Students earning too much money or having too much savings
What’s wrong with students earning too much money?! Shouldn’t they work to earn money towards college? Well, yes and no. Money earned by students or saved in the student’s name is assessed at a higher rate on the FAFSA.
Colleges expect dependent students to pay 20% of their earnings and savings towards their college costs. Parental assessment is only 5.6%…a big difference.
If a student is a borderline need-based financial aid candidate, earning too much money could push them out of eligibility for funds they might otherwise have qualified for.
Closely following the act of filing the FAFSA is filing it on time. When financial aid money is gone, it is gone. If a family forgets to file on time, it could be too late to correct it later when they realize their mistake. We urge everyone to finish filing their FAFSA by November 1st and to file it every year their student is in school.
Student loans are part of the picture for most families. Once students become graduates, they need to stay organized and aware of their financial commitments. We’ve heard stories about students forgetting about the existence of some of their loans and missing payments along the way. This disorganization will put them into a big financial hole affecting their credit and condition.
Part of being organized includes staying on top of a graduate’s situation if making student loan payments becomes a struggle. Don’t wait to investigate consolidation, deferment, and other options until they are practically in default. Credit histories have been wrecked by waiting.
Being unfamiliar with a student’s scholarship terms and conditions
Academically talented students may be offered scholarships from their colleges. This news is great, but sometimes students forget the terms and conditions of their scholarships a year later.
Most colleges require scholarship students to maintain a certain GPA and minimum number of credit hours to keep their scholarship. If a student only takes 12 credit hours per semester, they may fail to meet their scholarship conditions. If their GPA drops below a 3.0 or 3.5 (depending on the school), suddenly their sophomore year costs more than they planned for.
Many scholarships are only offered for a 4-year period. When a student is thinking about changing majors (see the next point), remember a 5th or 6th year will be without a scholarship.
Changing the major (sometimes once…or worse MANY times!)
Changing the major…possibly the biggest nightmare a parent may have. We (and probably you too) hear stories all the time about a friend’s student who is changing their major. Did you know the national 6-year graduation rate is only 59%? Yes, we said “6-year.” Although not the only reason, changing a major is a big contributor to this problem.

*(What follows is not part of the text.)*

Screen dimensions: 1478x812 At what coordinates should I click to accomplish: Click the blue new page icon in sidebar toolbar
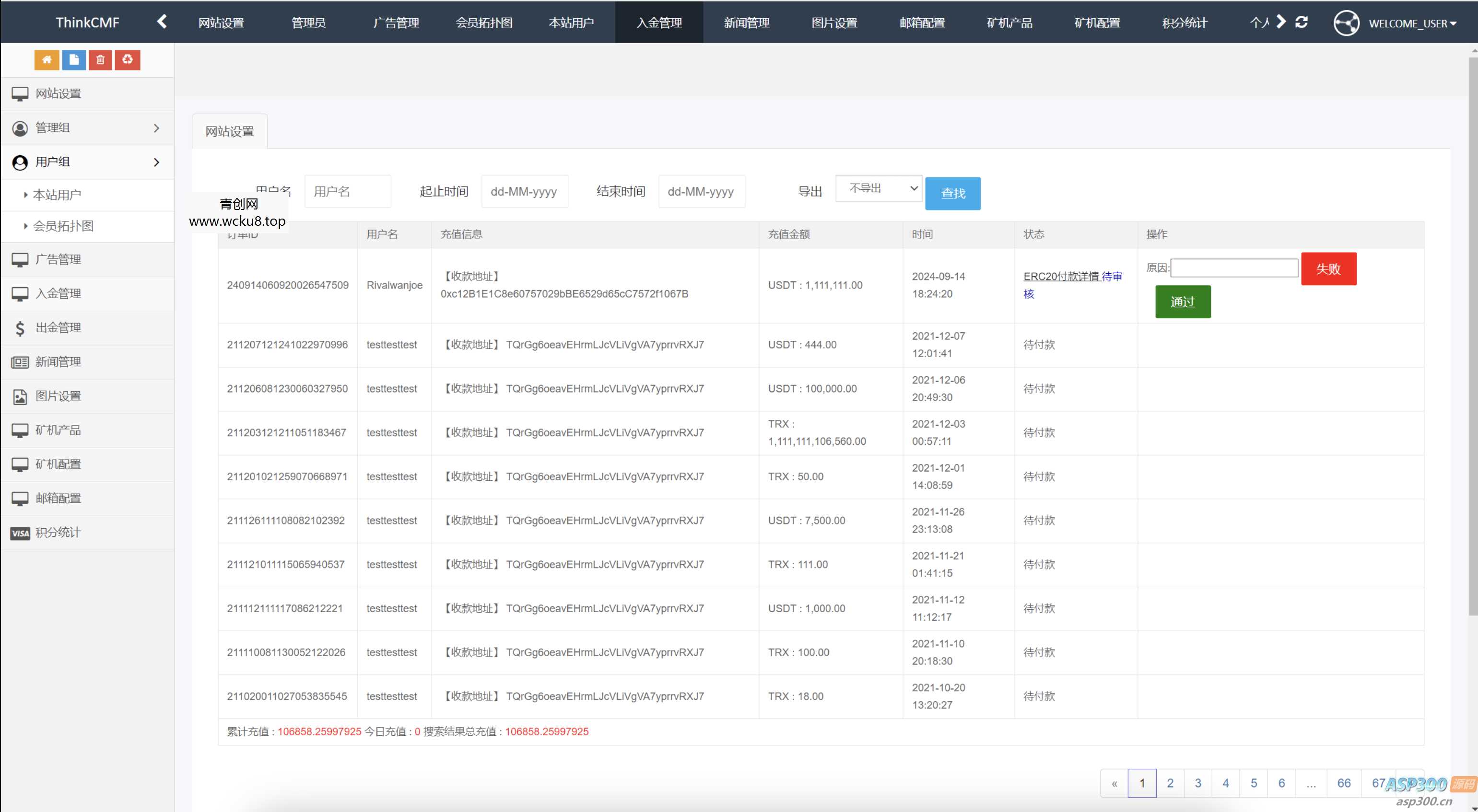coord(74,59)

Of course, more years equals more costs for parents. Choosing the right major can be trickier for students. Money is a cut and dried subject. Making a choice about a major and career…not so much.
Students need to be exploring their interests in high school. Thinking about what they like and are good at. Doing research about careers. (If you need direction in this area, our friends at At The Core are a great resource.)
Taking out parent loans or private loans when federal loans are the better option
We strongly discourage parents from taking out loans in their names to pay for college. Loans in the student’s name are the best option. (You can read more parent options in this blog.) Borrowers over 60 are the fastest-growing segment of student loan debtors as parents choose to take on the loan burden for their kids. The result is a nightmare for retirement.
Being taken advantage of
Our final nightmare scenario we hear about are scams. We simple say “beware.” Scholarship scam services charge high fees for something families could do on their own. FAFSA filers want to charge to file the FAFSA which families can do for free.
Plenty of great FREE resources are out there to help. So, let’s avoid these nightmare situations with some pre-planning and awareness, and sweet dreams will be had by all.